_Document passage_
■ ■ ■ ■ ■

Witty Quotes, Sayings with verbal humor

Cigarrette Warning: Government is dangerous to your health!

Submitted by: Louies

It isn’t homework unless it’s due tomorrow.

My kids seem to only listen to their music and not me; so I tried singing them their chores.

Submitted by: caesar

If I can be of any assistance don’t think twice about asking, actually don’t even think once about it.

Submitted by: KJ

Procrastination? what does that word even mean anyways? Nevermind, I’ll look it up tomorrow

Submitted by: chris harder

I once spent a year in Philadelphia, I think it was on a Sunday.
– W. C. Fields

If I host a party with style, I’m I really hostile?
If two ants elope, are they antelopes?
If I keep standing outside, I’m I outstanding?
If I did not take a seat for a whole night, I’m I a one- night- stand?

■ ■ ■ ■ ■

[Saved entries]
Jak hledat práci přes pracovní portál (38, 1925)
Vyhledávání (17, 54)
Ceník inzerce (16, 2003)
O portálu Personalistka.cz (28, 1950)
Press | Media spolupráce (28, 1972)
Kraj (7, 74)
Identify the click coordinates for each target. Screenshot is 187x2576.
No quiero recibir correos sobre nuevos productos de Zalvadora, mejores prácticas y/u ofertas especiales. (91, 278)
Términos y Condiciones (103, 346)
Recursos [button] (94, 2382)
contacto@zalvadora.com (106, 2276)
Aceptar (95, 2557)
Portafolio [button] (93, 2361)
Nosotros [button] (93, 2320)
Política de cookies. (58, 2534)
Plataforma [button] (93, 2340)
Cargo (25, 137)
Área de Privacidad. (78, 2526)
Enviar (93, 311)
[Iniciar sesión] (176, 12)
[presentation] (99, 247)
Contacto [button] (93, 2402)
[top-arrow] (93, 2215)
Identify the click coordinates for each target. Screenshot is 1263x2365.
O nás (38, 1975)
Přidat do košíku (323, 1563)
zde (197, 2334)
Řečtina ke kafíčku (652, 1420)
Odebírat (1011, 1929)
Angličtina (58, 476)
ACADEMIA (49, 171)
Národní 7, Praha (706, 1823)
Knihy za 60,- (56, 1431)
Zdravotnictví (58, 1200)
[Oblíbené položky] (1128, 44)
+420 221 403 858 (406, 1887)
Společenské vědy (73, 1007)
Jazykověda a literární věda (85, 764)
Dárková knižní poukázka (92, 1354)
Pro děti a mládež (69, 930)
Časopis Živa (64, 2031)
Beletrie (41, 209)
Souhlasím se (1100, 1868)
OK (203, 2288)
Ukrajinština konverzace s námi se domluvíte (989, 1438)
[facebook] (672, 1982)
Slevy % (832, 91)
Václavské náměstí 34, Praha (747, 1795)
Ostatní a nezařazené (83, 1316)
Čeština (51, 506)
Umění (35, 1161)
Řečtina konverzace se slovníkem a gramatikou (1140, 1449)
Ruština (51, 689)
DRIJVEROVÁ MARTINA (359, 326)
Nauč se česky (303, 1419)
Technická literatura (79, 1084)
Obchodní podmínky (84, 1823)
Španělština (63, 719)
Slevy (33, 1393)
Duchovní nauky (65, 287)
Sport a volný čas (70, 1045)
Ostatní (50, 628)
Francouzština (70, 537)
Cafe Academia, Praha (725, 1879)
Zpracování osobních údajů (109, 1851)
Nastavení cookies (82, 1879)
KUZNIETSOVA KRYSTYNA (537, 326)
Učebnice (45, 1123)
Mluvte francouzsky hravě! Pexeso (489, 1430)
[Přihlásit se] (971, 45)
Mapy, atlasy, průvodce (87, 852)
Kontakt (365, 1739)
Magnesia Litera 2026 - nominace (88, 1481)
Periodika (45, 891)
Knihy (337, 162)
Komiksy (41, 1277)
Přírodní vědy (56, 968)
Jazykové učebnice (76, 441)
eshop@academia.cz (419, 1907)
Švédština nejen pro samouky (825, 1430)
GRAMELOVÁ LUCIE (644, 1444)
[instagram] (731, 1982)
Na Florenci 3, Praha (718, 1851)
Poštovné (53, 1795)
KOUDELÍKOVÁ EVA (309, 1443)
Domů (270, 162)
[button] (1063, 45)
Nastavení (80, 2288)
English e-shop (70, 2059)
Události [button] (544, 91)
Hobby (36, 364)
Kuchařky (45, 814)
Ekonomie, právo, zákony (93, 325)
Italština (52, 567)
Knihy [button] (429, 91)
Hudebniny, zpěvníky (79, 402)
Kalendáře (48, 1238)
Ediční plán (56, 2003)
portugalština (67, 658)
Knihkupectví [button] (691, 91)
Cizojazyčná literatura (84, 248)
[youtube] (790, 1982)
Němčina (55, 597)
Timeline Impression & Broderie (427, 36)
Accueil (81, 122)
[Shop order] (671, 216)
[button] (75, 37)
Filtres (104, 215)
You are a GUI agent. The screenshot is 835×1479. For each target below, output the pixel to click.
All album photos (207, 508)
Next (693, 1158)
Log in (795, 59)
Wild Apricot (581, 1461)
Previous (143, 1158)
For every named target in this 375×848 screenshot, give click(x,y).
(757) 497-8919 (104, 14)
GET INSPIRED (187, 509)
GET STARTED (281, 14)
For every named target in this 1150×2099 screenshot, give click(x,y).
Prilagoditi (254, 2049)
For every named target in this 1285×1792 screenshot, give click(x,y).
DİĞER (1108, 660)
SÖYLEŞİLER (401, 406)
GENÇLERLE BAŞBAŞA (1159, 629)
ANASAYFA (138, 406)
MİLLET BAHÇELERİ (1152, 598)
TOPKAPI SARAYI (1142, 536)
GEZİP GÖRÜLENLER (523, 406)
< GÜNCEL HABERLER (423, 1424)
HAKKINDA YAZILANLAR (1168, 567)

■ ■ ■ ■ ■

_Work order 1_
Translate this sentence from the witty quotes into Spanish: "It isn't homework unless it's due tomorrow."
_Work order 2_
Reproduce the witty quotes starting at "Submitted by: KJ" and ending at "I’m I outstanding?".

_Expected answer 1_
No es tarea a menos que haya que entregarla mañana.

_Expected answer 2_
Submitted by: KJ

Procrastination? what does that word even mean anyways? Nevermind, I’ll look it up tomorrow

Submitted by: chris harder

I once spent a year in Philadelphia, I think it was on a Sunday.
– W. C. Fields

If I host a party with style, I’m I really hostile?
If two ants elope, are they antelopes?
If I keep standing outside, I’m I outstanding?